#### Tareas
1: Según el artículo, ¿con qué grupo social falla el mecanismo de terror en una dictadura?
2: Cita del artículo el fragmento que empieza en "El mecanismo de" y termina en "los que trascienden.".

#### Artículo para revisar
Lunes, 14 octubre 2002 Año III. Edición 471 IMAGENES PORTADA
Cultura
El escritor y el tirano

Mondadori edita las memorias de García Márquez en momentos en que Castro aspira a reencarnar en el colombiano.
por ALEJANDRO ARMENGOL, Miami Parte 1 / 2
Portada
Memorias de Gabriel García Márquez

El mecanismo de terror en una dictadura falla sólo con un grupo social: los intelectuales.

No es que ellos sean los ciudadanos más valientes. Puede que se encuentren entre los más cobardes. Pero demuestran una mayor capacidad de asimilación y resistencia. Son, además, los que trascienden.

Dice Jorge Edwards en su biografía de Pablo Neruda, Adiós, Poeta: "A Fidel siempre lo encontré irritado frente a los escritores, desconfiado, como si ese precario poder que ellos manejan, el que les confiere el uso y el arte de la palabra, amargara de algún modo, en su núcleo más vital y sensible, el poder suyo".

En la biografía sobre Stalin de Edward Radzinsky se narra la preparación de un juicio a Babel y Meyerhold, que involucraría a Eisenstein, Katoyev y Ehrenburg. Durante los interrogatorios, Stalin pierde la fe. Duda que los intelectuales jueguen su papel, tal y como estaba planeado. Cada día crece su desconfianza en el proceso. Babel lo admite todo y luego se retracta. Stalin decide que los escritores y artistas son tipos impredecibles. Gente voluble de una naturaleza sumamente peligrosa. Prisioneros que admiten demasiado fácil las culpas inventadas, pero que de igual forma luego se retractan. Opta por matarlos en forma callada.

#### Datos proporcionados
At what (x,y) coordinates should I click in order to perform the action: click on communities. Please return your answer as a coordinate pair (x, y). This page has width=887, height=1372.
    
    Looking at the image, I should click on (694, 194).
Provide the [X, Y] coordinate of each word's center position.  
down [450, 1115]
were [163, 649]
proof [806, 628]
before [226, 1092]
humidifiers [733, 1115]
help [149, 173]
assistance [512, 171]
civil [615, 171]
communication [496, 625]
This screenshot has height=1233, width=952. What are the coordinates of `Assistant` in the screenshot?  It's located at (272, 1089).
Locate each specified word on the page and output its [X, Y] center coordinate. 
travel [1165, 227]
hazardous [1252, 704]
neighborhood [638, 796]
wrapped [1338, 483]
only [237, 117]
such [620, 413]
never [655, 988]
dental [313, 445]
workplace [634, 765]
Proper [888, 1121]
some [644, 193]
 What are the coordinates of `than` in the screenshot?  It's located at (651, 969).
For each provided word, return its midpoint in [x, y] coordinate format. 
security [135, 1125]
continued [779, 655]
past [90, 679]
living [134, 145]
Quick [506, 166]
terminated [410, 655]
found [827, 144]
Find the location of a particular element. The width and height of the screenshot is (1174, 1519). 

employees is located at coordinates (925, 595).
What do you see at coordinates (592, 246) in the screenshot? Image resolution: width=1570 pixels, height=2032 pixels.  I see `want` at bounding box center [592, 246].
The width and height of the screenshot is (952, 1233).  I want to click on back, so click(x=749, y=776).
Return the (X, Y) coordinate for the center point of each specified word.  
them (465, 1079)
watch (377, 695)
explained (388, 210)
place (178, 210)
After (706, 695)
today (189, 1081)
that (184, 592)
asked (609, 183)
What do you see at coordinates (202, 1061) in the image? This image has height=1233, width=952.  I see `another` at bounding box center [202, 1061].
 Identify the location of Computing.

#### Respuestas
1: Con los intelectuales.

2:
El mecanismo de terror en una dictadura falla sólo con un grupo social: los intelectuales.

No es que ellos sean los ciudadanos más valientes. Puede que se encuentren entre los más cobardes. Pero demuestran una mayor capacidad de asimilación y resistencia. Son, además, los que trascienden.